Sucessão sim, mas Medina não é o tal
Sim, no Largo do Rato já se fala em sucessão. E para já há um nome em destaque. Não, não é o de Fernando Medina, embora exista quem o encare como uma “reserva tática” do partido. Há unanimidade no PS de que a decisão do ex-ministro das Finanças nada tem a ver com o facto de estar a preparar a sucessão de Pedro Nuno Santos.
“Uma pessoa que fizesse contas para vir a ser secretário-geral fá-lo-ia no Parlamento”, reage um antigo colega de governo. Além disso, vinca-se que a Medina falta a capacidade de mobilização. E daí o nome mais expectável: José Luís Carneiro, “que tem mais partido, mais tropa no terreno” - e já disputou esse mesmo cargo com Pedro Nuno. Medina será, para muitos, o apoio que o sustentará num novo ciclo.
Chegue esse novo ciclo quando chegar, por agora admite-se que “o desconforto” que vai tomando forma no PS é também um caminho de preparação para o futuro.

Defesa de Pedro Nuno
Pedro Nuno Santos não fica sem defesa, antes pelo contrário. “Há um erro de perceção. Tem mostrado várias vezes que o tempo em que tinha uma determinada visão mais à esquerda, mais radical, como alguns gostam de apelidar, já passou”, argumenta Frederico Castro, antigo presidente da federação de Braga, uma das que gera sempre mais celeuma na hora de elaborar listas.

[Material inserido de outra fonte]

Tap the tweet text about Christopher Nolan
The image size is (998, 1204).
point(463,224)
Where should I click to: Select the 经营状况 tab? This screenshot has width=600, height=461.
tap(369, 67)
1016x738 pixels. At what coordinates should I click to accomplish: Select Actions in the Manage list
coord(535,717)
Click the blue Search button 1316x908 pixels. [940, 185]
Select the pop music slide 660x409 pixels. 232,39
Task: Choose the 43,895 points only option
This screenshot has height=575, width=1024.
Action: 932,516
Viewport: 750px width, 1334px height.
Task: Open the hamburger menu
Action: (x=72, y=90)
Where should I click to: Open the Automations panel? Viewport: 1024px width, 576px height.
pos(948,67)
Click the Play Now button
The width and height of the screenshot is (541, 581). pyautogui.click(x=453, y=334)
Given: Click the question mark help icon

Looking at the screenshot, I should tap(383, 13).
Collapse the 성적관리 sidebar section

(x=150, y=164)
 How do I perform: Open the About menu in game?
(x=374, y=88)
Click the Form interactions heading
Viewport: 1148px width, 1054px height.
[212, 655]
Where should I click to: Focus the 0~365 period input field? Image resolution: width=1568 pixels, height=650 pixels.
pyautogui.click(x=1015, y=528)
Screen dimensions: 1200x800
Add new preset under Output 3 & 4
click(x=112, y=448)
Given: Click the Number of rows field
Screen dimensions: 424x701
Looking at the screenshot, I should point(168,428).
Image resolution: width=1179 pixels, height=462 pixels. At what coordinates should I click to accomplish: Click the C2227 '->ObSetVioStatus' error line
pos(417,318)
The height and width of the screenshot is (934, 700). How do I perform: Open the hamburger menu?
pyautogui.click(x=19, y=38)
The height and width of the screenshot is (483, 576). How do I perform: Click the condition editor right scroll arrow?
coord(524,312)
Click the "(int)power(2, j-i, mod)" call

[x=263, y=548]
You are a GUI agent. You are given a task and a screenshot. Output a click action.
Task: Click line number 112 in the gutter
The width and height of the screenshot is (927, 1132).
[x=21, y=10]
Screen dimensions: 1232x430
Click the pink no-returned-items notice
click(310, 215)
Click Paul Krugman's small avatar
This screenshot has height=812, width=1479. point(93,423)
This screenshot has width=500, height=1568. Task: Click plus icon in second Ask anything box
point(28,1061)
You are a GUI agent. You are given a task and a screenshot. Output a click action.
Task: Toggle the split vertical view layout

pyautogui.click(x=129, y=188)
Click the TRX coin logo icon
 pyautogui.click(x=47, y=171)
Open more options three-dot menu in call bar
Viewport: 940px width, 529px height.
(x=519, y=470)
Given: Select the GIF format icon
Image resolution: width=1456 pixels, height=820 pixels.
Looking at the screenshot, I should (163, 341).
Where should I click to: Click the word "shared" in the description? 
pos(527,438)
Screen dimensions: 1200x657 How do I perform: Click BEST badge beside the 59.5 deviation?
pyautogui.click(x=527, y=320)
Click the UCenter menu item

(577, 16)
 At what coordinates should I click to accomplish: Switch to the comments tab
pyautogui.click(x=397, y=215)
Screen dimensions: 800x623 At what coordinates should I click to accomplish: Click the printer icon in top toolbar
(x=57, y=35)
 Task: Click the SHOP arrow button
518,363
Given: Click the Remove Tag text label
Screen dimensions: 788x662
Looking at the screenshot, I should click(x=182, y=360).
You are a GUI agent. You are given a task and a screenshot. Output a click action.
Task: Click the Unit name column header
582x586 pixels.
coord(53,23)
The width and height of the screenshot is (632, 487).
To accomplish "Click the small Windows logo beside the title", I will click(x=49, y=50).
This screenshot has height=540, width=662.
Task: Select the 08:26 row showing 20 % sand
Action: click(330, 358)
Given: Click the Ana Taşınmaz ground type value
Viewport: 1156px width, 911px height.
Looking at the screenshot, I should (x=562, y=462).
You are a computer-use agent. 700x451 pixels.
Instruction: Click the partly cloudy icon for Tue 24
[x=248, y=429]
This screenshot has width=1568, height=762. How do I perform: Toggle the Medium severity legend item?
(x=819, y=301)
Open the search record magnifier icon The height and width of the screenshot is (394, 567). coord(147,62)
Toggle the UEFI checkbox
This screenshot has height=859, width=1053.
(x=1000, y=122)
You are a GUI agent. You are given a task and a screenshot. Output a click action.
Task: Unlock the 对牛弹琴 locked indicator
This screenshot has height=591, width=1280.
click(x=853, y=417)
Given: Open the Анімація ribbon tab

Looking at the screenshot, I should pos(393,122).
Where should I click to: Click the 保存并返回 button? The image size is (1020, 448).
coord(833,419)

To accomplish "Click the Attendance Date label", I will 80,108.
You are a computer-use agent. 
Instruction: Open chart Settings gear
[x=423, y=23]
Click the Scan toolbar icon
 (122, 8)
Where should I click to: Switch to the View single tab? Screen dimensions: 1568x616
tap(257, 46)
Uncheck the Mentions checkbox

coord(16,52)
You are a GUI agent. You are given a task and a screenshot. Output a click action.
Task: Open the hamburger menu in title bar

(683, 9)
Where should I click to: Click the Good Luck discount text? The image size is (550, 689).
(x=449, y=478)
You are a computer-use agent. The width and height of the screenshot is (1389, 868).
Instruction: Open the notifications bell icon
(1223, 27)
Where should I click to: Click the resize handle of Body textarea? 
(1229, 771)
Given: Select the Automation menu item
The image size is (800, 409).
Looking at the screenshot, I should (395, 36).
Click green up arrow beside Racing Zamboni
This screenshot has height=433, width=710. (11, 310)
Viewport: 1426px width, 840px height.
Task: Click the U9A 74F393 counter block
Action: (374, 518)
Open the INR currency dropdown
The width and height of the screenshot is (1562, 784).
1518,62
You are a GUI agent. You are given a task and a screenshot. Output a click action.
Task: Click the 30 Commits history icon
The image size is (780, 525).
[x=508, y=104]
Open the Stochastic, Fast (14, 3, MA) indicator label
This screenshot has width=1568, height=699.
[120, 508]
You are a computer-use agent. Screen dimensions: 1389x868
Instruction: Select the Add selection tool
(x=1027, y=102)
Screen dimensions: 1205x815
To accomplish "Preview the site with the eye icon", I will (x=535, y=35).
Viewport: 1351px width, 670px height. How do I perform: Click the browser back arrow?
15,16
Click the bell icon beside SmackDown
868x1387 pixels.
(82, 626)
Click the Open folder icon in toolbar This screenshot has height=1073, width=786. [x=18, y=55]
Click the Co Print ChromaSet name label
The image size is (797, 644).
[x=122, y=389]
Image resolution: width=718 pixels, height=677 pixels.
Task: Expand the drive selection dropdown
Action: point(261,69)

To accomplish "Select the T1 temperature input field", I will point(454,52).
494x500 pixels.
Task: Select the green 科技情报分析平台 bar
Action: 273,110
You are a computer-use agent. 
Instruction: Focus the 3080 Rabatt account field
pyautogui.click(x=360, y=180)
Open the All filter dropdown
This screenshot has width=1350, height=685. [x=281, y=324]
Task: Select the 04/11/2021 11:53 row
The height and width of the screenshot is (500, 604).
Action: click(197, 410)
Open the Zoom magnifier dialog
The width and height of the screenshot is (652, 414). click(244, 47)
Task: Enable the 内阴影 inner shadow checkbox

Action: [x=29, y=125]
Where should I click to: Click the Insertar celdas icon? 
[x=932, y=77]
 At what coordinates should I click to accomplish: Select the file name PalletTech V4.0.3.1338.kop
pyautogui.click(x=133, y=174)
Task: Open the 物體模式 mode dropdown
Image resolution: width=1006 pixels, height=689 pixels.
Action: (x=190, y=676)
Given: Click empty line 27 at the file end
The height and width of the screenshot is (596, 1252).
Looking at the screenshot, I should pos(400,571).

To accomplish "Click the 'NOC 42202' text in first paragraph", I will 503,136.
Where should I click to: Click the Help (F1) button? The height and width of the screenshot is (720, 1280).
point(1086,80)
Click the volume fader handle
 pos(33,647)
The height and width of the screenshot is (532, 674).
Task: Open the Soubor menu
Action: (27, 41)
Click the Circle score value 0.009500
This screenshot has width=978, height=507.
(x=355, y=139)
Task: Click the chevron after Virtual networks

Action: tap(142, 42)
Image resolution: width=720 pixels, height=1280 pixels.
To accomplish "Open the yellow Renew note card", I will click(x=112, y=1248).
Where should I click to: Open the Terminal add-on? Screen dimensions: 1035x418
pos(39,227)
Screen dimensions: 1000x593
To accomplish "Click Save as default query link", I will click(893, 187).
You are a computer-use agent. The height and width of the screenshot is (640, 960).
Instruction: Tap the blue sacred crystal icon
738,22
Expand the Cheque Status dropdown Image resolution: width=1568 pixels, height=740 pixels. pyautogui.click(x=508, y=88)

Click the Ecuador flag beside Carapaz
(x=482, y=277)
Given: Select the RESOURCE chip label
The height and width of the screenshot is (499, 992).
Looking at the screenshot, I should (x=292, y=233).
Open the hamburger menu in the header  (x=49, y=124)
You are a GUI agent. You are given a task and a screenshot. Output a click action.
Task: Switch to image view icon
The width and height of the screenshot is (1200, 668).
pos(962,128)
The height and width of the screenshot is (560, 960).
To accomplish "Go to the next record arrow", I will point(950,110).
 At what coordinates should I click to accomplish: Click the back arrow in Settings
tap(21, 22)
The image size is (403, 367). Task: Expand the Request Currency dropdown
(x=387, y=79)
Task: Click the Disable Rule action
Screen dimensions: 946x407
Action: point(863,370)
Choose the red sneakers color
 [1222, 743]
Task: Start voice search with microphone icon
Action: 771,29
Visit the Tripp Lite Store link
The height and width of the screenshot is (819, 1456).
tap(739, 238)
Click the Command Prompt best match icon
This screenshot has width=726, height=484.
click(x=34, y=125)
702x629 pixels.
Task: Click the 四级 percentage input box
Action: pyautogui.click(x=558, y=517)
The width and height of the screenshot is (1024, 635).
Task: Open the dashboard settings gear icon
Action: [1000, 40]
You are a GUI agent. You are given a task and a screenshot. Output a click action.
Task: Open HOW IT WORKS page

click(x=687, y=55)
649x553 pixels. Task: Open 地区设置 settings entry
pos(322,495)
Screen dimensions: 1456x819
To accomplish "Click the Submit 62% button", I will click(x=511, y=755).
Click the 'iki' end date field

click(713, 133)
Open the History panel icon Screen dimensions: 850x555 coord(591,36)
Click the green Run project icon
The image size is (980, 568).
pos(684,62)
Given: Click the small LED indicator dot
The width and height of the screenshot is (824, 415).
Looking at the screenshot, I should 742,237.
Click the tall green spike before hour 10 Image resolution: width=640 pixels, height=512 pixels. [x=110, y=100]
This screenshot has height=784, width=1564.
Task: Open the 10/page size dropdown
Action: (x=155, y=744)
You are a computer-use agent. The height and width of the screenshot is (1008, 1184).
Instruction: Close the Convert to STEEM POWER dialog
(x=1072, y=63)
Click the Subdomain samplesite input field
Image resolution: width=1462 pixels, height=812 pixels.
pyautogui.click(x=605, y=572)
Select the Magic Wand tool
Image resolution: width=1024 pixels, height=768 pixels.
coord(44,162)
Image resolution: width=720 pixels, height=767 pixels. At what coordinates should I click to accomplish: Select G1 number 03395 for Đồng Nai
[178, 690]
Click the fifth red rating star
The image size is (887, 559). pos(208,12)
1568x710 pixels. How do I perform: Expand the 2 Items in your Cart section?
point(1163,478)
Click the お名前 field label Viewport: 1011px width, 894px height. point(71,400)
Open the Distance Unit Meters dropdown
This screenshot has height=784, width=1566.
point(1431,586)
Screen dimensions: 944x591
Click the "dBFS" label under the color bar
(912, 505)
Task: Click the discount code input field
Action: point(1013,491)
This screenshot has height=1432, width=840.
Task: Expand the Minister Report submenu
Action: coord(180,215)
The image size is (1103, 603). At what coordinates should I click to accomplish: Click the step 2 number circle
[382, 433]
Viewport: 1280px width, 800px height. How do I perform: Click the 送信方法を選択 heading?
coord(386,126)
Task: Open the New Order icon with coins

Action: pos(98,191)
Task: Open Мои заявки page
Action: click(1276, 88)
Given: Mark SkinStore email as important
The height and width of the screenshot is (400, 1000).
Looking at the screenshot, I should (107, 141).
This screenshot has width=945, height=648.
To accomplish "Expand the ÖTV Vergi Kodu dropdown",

E remata: “o secretário-geral está de pedra e cal, até rima”. Otimismo partilhado pelo próprio Pedro Nuno Santos que, depois da comissão política que aprovou as listas com 92% dos votos, garantia isto: “podem ter a certeza que vamos ganhar”. Já o presidente do partido, Carlos César, reforçava a mensagem, falando num partido “empenhado e unido em torno da sua liderança”.
Os socialistas alinhados com Pedro Nuno Santos reconhecem à CNN Portugal que é normal que exista tensão e algum mal-estar na hora de definir nomes. “Há sempre quem diga quem fulano devia estar mais acima, que beltrano devia ter entrado”, conta um deles.
Mas a sensação, na reunião da comissão política desta quarta-feira, era de que tudo tinha corrido pelo melhor. Mesmo com a tentativa mal recebida de ter José Luís Carneiro como cabeça de lista em Coimbra, a intenção de levar Fernando Medina por Leiria ou os rumores de que Sousa Pinto não faria parte.
A CNN Portugal contactou Fernando Medina e Sérgio Sousa Pinto por mensagem, mas não obteve qualquer reação.